Clinton Urges Food Aid for Welfare-to-Work Families

Share
From Associated Press

President Clinton said Saturday that low-income working families making the transition from welfare should temporarily receive additional food stamps to help cope with “what can be a trying time.”

Clinton, in his weekly radio address, said the Agriculture Department this week will act to allow states to provide three-month transitional food stamps for families going from welfare to work.

“Supporting hard-pressed working families is the right policy for America. It’s also a smart thing to do,” Clinton said in an address taped during a trip to Vietnam. “It encourages millions of people to take responsibility, to strengthen their families, as well as our economy.”

Advertisement

Rule changes will make it easier for food-stamp recipients to own a car that is used for work.
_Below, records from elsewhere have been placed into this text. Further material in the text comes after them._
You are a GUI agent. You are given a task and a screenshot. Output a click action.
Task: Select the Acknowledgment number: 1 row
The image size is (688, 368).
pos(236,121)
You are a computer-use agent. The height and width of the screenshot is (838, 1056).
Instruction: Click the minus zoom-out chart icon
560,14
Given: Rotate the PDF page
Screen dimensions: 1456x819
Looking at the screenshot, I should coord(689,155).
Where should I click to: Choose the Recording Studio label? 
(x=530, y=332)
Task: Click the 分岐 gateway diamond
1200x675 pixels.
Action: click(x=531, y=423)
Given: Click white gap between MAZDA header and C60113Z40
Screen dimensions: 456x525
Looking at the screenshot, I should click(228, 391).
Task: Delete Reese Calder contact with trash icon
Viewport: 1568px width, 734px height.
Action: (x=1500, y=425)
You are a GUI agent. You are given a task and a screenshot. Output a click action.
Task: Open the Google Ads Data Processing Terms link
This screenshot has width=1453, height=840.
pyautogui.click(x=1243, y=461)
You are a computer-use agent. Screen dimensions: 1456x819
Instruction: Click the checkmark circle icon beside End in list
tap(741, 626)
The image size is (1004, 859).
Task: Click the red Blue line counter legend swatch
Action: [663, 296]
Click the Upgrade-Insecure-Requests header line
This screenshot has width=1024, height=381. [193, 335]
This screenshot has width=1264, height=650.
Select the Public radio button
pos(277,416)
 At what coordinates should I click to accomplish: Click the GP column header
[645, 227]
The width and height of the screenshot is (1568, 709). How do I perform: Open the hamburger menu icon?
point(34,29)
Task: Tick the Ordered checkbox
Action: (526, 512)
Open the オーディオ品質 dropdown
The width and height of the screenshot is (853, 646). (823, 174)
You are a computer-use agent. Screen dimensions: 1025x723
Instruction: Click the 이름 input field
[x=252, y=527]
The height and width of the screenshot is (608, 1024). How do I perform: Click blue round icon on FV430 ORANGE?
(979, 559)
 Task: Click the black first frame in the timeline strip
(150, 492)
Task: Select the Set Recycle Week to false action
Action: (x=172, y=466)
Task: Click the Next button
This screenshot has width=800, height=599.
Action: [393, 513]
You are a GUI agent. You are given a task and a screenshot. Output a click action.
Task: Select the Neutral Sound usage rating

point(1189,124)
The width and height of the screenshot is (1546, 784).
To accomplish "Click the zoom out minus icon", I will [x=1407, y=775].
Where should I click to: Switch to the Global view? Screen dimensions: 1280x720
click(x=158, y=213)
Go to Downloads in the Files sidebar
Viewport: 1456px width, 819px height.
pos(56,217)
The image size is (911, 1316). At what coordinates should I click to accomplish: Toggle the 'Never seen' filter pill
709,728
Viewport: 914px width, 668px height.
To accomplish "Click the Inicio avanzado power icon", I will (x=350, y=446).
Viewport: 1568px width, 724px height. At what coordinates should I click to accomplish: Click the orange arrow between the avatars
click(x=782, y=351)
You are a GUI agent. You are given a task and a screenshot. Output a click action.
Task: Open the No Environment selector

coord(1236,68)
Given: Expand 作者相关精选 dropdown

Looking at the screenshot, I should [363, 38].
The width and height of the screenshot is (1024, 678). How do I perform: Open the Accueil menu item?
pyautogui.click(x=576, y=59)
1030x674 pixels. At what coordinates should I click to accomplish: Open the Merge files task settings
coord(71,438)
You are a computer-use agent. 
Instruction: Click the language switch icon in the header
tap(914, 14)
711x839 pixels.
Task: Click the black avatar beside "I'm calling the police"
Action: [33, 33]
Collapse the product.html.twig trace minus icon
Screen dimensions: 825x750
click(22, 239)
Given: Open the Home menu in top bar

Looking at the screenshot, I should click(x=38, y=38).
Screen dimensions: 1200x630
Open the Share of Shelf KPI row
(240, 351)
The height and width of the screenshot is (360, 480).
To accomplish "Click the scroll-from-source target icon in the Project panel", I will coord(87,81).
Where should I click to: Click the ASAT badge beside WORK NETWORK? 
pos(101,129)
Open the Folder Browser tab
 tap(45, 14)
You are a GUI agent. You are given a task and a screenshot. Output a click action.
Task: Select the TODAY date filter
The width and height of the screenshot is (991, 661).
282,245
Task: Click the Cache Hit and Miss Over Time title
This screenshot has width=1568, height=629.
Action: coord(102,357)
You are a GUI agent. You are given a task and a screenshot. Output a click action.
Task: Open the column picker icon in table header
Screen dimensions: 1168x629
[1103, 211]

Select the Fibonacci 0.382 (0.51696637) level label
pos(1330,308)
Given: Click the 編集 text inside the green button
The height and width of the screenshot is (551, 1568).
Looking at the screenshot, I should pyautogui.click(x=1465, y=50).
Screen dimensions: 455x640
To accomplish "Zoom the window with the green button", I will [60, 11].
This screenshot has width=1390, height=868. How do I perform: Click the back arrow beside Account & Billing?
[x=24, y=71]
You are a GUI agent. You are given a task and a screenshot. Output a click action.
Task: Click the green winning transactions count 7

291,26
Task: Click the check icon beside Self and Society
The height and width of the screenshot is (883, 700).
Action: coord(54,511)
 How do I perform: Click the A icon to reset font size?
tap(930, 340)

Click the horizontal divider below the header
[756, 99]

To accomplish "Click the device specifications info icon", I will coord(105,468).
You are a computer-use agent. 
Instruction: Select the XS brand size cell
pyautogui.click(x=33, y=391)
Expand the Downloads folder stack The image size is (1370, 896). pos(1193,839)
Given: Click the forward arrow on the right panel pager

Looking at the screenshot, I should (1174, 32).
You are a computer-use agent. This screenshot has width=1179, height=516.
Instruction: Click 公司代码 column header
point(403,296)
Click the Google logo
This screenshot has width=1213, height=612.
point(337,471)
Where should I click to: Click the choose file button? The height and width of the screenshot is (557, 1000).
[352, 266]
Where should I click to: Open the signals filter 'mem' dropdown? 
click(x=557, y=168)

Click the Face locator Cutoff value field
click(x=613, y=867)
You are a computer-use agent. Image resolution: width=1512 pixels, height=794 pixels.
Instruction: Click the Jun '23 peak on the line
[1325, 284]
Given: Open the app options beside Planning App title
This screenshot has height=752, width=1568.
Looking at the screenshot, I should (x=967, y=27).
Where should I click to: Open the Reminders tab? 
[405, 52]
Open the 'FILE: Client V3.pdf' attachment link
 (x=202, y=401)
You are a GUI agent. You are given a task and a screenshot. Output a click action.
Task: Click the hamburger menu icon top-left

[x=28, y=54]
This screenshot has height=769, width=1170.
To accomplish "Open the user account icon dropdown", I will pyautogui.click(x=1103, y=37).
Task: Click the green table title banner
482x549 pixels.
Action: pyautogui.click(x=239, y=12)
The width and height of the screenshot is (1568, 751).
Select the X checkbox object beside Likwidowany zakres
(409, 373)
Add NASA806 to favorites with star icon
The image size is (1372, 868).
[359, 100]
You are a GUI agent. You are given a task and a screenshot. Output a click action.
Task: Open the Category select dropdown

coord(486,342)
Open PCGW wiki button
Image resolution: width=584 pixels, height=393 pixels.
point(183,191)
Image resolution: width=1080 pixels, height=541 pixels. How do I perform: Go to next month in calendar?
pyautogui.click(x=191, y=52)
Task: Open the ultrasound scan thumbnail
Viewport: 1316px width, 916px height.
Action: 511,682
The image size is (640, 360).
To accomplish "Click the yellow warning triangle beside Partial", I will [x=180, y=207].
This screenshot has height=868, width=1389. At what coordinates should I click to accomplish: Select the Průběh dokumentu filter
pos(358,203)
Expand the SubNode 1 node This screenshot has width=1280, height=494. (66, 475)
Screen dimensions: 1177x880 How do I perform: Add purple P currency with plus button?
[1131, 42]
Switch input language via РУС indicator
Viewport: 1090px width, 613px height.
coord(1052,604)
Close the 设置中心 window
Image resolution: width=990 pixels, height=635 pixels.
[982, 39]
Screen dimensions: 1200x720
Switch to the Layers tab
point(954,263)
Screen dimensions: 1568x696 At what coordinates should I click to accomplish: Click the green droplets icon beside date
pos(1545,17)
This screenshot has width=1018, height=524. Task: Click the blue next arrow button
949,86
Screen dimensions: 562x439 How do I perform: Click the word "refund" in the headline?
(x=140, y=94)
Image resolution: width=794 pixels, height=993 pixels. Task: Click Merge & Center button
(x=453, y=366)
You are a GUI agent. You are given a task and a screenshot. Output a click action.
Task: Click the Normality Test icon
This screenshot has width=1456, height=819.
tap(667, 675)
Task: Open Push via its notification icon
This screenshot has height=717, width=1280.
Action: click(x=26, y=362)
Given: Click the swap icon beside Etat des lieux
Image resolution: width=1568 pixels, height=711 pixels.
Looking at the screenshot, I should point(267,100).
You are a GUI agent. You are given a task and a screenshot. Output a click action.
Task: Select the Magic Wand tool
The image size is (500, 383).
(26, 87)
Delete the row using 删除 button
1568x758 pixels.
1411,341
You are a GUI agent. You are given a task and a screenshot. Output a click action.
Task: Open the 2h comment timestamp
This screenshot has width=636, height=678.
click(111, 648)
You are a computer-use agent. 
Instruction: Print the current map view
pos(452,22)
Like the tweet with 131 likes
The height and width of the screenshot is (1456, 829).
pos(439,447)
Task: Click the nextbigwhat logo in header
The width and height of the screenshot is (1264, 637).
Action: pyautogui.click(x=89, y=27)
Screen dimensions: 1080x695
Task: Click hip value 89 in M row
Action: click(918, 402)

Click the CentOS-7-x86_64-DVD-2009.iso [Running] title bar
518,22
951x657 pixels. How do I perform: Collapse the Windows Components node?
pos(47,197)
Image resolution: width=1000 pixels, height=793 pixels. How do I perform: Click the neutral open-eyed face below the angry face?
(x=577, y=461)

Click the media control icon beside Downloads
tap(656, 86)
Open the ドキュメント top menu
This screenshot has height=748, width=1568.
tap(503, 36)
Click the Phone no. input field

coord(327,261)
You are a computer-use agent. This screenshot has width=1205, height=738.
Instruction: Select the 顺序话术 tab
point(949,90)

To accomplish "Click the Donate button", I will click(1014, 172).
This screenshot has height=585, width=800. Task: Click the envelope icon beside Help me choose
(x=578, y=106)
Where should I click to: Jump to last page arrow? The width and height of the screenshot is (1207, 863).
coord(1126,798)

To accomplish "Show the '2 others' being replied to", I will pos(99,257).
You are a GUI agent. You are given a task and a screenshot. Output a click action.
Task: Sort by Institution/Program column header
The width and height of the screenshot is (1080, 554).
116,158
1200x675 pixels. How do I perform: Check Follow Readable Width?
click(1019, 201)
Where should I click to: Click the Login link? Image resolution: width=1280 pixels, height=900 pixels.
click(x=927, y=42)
It will also give people six months to report income changes and require states to let working families know whether they are still eligible for food stamps.

“If there’s a way to keep the transition seamless, then we should do it,” said Ellen Vollinger of the Food Research and Action Center, who praised Clinton’s action.

She said three months of benefits would make it less likely that families will get into financial trouble and return to welfare.

“This gives new workers stability in what can be a trying time,” Clinton said.

About 62% of households now eligible for food stamps, many of them working families, do not get them, according to the Agriculture Department. Participation rates for eligible families vary widely among states, from a low of 45% in Nevada to 92% in West Virginia.

Experts say many families do not know they are eligible, while others are put off by red tape or the stigma of taking handouts.

“No one who works hard every day should have trouble putting food on the table at night,” Clinton said.

Advertisement

The president also urged Congress to restore food-stamp benefits to legal immigrants and to raise the hourly minimum wage $1.

An estimated 450,000 legal immigrants remain cut off from food stamps as a result of the 1996 welfare reform law.